• **What the task asks**: When the line with "You are a computer-use agent. The" appears below, start repeating lines exactly, and keep going through the line with "Select the Longitude"; add nothing outside that span.

[Dataset excerpts]
↓

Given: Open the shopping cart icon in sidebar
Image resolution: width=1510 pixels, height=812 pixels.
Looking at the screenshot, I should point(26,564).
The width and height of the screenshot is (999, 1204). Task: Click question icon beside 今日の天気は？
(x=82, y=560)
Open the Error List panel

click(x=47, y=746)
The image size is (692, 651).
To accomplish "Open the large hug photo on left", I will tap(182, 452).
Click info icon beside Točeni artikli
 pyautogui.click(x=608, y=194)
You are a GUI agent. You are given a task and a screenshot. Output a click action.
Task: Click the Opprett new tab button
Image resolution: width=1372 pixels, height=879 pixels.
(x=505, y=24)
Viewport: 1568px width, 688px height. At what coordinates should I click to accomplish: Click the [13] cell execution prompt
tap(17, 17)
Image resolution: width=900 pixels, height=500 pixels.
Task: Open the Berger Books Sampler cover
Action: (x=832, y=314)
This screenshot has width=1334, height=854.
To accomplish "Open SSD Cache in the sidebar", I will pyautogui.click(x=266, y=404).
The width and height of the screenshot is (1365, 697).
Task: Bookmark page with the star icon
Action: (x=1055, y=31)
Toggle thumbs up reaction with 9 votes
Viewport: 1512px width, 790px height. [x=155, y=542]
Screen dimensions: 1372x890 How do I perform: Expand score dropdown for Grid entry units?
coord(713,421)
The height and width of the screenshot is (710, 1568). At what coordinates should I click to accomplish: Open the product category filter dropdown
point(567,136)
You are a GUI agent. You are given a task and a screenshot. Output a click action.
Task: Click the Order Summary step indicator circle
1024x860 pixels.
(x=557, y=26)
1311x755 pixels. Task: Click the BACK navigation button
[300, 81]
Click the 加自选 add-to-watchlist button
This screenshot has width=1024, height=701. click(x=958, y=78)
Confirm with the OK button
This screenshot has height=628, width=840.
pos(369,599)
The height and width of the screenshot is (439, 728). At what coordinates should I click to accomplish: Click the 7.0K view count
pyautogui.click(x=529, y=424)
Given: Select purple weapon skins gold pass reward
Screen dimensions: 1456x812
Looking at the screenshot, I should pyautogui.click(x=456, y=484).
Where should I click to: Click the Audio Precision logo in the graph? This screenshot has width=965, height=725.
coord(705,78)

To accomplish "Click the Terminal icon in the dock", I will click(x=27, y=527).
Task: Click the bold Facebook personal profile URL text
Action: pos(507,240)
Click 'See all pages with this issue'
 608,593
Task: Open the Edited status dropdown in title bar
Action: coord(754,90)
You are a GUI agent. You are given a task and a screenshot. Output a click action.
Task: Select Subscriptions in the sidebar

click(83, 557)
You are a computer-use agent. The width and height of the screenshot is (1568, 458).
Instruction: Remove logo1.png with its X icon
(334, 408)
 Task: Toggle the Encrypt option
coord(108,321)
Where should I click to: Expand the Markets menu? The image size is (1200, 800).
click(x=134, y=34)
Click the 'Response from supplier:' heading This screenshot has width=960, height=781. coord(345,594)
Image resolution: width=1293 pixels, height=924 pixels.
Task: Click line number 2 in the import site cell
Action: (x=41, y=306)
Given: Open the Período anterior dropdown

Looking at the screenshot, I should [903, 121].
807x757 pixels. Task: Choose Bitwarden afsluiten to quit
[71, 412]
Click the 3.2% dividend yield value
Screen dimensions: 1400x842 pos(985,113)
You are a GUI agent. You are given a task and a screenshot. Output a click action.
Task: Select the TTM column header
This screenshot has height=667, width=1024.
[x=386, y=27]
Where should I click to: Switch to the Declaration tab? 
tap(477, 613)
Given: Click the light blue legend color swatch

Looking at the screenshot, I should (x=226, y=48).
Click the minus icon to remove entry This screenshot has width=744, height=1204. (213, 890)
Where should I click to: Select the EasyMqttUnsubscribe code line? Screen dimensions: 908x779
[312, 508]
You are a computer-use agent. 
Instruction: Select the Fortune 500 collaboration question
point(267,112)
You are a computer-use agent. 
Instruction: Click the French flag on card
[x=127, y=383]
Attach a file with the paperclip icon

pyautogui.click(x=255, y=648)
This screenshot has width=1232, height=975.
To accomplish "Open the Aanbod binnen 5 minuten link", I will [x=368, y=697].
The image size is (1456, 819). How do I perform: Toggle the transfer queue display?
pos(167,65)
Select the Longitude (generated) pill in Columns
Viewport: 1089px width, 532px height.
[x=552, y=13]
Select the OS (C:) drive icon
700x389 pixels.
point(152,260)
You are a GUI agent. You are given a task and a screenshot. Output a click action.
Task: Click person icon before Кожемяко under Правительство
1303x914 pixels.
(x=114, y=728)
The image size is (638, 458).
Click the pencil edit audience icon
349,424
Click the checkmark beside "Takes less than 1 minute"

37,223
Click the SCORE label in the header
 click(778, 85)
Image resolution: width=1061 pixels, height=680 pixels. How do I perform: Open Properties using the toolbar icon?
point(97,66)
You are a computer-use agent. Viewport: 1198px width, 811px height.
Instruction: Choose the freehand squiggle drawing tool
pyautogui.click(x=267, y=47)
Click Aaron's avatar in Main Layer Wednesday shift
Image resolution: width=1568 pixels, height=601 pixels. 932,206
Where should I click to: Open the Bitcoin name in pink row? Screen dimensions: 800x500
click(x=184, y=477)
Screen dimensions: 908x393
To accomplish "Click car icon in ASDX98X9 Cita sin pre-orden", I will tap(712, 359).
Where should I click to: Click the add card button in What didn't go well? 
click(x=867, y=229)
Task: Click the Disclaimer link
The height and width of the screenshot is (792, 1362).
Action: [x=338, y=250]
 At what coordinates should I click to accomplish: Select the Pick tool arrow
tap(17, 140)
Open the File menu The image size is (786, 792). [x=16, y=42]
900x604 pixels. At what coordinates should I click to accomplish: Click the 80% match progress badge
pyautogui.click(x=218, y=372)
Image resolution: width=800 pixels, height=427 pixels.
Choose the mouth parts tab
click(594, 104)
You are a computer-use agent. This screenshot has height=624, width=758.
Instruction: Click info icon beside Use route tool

↑

• **The answer**:
You are a computer-use agent. The width and height of the screenshot is (1568, 458).
Instruction: Remove logo1.png with its X icon
(334, 408)
 Task: Toggle the Encrypt option
coord(108,321)
Where should I click to: Expand the Markets menu? The image size is (1200, 800).
click(x=134, y=34)
Click the 'Response from supplier:' heading This screenshot has width=960, height=781. coord(345,594)
Image resolution: width=1293 pixels, height=924 pixels.
Task: Click line number 2 in the import site cell
Action: (x=41, y=306)
Given: Open the Período anterior dropdown

Looking at the screenshot, I should [903, 121].
807x757 pixels. Task: Choose Bitwarden afsluiten to quit
[71, 412]
Click the 3.2% dividend yield value
Screen dimensions: 1400x842 pos(985,113)
You are a GUI agent. You are given a task and a screenshot. Output a click action.
Task: Select the TTM column header
This screenshot has height=667, width=1024.
[x=386, y=27]
Where should I click to: Switch to the Declaration tab? 
tap(477, 613)
Given: Click the light blue legend color swatch

Looking at the screenshot, I should (x=226, y=48).
Click the minus icon to remove entry This screenshot has width=744, height=1204. (213, 890)
Where should I click to: Select the EasyMqttUnsubscribe code line? Screen dimensions: 908x779
[312, 508]
You are a computer-use agent. 
Instruction: Select the Fortune 500 collaboration question
point(267,112)
You are a computer-use agent. 
Instruction: Click the French flag on card
[x=127, y=383]
Attach a file with the paperclip icon

pyautogui.click(x=255, y=648)
This screenshot has width=1232, height=975.
To accomplish "Open the Aanbod binnen 5 minuten link", I will [x=368, y=697].
The image size is (1456, 819). How do I perform: Toggle the transfer queue display?
pos(167,65)
Select the Longitude (generated) pill in Columns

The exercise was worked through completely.